【第115号】降旗康男監督の高校時代

『週刊文春』の「新・家の履歴書」に映画監督の降旗康男さんが載った(4月27号)。そこで、深志高校時代を語っている。

降旗さんは、昭和9年(1934)生まれ。「僕が生まれ育った浅間温泉は、当時はほとんどの旅館が夏の間は蚕種の製造もやっていたんですが、うちも昔は屋号を『金田屋』といって蚕種業を営んでいた」。生家は400坪の敷地に建つ本棟造り。板葺きの屋根の建物2棟、それぞれの2階が蚕部屋になっていた。

戦時下、隣りの旅館には特攻隊員たちが大勢泊まっていた。疎開してきた子供たちも大勢いた。

22年、降旗さんは本郷中学校に入学。2年生の時に父親の降旗徳弥氏が逓信大臣に就任(のちに松本市長、深志同窓会長)。25年に松本深志高校へ進学する。
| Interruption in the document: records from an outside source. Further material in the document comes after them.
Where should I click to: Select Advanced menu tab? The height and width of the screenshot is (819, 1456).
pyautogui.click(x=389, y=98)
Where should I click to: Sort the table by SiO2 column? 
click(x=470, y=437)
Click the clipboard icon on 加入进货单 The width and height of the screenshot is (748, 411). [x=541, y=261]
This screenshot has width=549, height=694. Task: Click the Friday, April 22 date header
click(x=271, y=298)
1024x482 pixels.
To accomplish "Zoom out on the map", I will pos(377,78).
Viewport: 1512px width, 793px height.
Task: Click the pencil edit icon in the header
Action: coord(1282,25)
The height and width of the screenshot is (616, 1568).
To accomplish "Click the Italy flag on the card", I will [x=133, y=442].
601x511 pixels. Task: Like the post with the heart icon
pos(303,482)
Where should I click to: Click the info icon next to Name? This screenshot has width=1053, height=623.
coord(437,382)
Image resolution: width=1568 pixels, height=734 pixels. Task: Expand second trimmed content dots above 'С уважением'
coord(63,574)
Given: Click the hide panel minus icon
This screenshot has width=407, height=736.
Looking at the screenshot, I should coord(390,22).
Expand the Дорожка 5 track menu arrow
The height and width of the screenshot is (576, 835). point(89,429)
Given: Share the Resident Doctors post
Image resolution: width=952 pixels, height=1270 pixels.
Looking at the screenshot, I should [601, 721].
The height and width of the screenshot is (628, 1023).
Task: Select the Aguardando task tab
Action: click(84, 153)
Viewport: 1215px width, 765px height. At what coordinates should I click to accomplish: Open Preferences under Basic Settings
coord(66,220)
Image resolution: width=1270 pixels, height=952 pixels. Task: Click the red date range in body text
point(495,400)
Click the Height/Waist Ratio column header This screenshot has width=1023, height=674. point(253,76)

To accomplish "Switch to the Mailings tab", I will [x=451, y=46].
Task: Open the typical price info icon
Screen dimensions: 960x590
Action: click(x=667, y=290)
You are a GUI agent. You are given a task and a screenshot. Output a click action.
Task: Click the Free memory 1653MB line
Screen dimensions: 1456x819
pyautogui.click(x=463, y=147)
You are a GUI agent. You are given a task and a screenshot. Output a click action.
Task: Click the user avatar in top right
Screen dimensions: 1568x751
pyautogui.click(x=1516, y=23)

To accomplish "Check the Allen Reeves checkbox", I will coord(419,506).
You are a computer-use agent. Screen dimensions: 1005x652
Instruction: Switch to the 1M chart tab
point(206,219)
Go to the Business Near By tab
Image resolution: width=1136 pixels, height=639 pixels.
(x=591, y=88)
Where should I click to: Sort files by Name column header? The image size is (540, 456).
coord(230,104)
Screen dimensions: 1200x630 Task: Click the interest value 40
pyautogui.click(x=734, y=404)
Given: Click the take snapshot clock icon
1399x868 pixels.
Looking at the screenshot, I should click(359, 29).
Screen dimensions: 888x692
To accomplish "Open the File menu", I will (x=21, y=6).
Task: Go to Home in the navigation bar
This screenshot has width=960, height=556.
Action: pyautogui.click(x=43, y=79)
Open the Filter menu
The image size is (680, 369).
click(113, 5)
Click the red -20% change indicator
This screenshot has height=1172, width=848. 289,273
「新制中学誕生の祝いとして占領軍から野球道具一式が贈られたんです。もう授業そっちのけで朝からグラウンドと道具の取り合いでした。理科室から電球とコードを持ち出して校庭の桜の枝に張り巡らせてナイターまでやった。ところが、町の人たちから『電気不足の時に何事だ』と非難を浴びて、校長命令で即刻中止になりました。」

「高校までは徒歩で四十分ぐらいかかりましたから、寝坊してバスに飛び乗ることもありました。学校に慣れると、午前中だけ授業に出て、部室で寝ている運動部の友人の代返をして、午後は逆にそいつに僕の代返を頼んで映画館に直行です。その頃観たフランス映画の印象が強くて、それがきっかけでシャンソンが好きになりました。ただ、『パリ祭』の元歌を聴くと訳詞が違っているんですね。元歌を歌いたくて、仲間六人とフランス語の勉強を始めました。そこに、プルーストの『失われた時を求めて』を原文で読みたい」という幾何の先生も加わった。次の年にはフランス語が正教科になったおかげで、僕は初歩的な問題しか出ない第二外国語で大学を受けられたので、ラッキーでした。」

降旗康男さんは、このたび第24回信毎賞を受賞された。